Extract every line of the records that contains the word "action", and copy each such line in full.

Stored entries |
◆ ◆ ◆

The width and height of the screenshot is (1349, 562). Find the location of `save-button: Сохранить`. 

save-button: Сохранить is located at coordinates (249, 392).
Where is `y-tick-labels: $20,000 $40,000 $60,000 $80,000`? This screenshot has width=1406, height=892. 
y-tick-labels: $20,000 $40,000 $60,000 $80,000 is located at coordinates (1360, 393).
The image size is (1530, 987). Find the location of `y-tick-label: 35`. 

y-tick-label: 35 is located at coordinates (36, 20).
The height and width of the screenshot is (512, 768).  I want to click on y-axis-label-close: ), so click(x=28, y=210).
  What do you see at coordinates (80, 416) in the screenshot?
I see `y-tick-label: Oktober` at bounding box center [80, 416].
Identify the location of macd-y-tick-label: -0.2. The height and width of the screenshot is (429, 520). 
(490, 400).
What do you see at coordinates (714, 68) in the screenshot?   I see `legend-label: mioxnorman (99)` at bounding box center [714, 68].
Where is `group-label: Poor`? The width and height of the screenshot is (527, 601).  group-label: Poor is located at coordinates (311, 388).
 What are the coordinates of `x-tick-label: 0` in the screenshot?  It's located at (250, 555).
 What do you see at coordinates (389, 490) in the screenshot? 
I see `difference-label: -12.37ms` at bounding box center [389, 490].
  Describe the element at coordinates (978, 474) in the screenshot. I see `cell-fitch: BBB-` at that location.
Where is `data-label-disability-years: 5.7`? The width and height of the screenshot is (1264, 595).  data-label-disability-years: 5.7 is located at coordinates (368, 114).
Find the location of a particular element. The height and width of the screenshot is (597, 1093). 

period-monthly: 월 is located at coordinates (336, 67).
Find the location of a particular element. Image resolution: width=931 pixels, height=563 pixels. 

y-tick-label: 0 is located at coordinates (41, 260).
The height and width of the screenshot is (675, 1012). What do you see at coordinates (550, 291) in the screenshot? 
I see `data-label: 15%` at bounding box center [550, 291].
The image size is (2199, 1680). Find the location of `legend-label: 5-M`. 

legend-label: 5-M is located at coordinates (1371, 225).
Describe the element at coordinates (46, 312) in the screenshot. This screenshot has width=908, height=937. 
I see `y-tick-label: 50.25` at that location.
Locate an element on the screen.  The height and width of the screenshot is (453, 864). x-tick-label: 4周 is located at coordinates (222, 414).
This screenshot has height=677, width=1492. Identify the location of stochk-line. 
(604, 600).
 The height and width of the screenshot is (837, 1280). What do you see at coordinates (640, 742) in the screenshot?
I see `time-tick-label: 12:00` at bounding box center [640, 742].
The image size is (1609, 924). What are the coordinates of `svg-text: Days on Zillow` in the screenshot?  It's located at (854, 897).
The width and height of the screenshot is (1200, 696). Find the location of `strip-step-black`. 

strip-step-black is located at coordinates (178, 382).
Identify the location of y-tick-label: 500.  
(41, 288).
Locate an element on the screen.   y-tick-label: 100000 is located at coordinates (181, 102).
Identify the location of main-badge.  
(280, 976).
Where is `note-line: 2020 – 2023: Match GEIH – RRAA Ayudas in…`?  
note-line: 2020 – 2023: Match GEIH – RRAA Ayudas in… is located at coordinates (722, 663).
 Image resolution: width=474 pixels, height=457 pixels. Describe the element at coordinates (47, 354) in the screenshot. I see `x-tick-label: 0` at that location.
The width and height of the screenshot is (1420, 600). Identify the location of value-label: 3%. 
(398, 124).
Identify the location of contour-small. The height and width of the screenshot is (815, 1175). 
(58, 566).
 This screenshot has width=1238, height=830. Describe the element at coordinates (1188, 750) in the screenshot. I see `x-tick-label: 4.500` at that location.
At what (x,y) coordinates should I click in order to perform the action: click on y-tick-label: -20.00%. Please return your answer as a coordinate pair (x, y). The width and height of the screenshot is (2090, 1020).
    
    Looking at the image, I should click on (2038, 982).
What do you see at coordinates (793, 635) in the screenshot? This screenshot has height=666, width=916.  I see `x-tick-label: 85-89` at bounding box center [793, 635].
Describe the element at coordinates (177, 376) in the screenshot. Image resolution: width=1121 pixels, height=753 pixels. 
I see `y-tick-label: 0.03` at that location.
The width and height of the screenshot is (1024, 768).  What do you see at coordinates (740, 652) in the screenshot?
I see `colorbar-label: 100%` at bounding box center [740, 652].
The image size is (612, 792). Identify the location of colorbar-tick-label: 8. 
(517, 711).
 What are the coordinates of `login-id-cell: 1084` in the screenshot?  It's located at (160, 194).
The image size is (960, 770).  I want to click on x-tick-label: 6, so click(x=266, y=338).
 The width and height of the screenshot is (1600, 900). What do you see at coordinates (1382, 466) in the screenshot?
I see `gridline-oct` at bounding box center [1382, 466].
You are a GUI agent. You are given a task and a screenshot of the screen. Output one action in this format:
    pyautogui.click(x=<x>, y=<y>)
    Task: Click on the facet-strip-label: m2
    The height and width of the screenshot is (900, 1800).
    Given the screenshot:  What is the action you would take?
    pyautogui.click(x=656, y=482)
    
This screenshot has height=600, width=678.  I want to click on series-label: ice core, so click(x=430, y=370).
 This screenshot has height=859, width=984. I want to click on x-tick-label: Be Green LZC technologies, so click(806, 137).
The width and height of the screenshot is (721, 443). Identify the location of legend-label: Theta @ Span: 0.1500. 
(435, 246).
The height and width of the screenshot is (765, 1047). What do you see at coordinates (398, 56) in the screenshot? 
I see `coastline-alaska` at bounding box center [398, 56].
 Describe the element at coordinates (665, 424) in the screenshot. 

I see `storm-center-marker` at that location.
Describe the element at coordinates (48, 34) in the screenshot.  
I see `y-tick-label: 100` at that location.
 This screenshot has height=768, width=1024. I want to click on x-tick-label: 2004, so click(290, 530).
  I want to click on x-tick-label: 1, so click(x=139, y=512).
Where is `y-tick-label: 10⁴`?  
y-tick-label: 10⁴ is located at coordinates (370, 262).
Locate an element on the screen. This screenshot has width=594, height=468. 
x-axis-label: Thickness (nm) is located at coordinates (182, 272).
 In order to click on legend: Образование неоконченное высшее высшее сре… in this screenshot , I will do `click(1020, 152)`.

◆ ◆ ◆

Response box |
At what (x,y) coordinates should I click in order to perform the action: click on y-tick-label: -20.00%. Please return your answer as a coordinate pair (x, y). The width and height of the screenshot is (2090, 1020).
You are a GUI agent. You are given a task and a screenshot of the screen. Output one action in this format:
    Given the screenshot:  What is the action you would take?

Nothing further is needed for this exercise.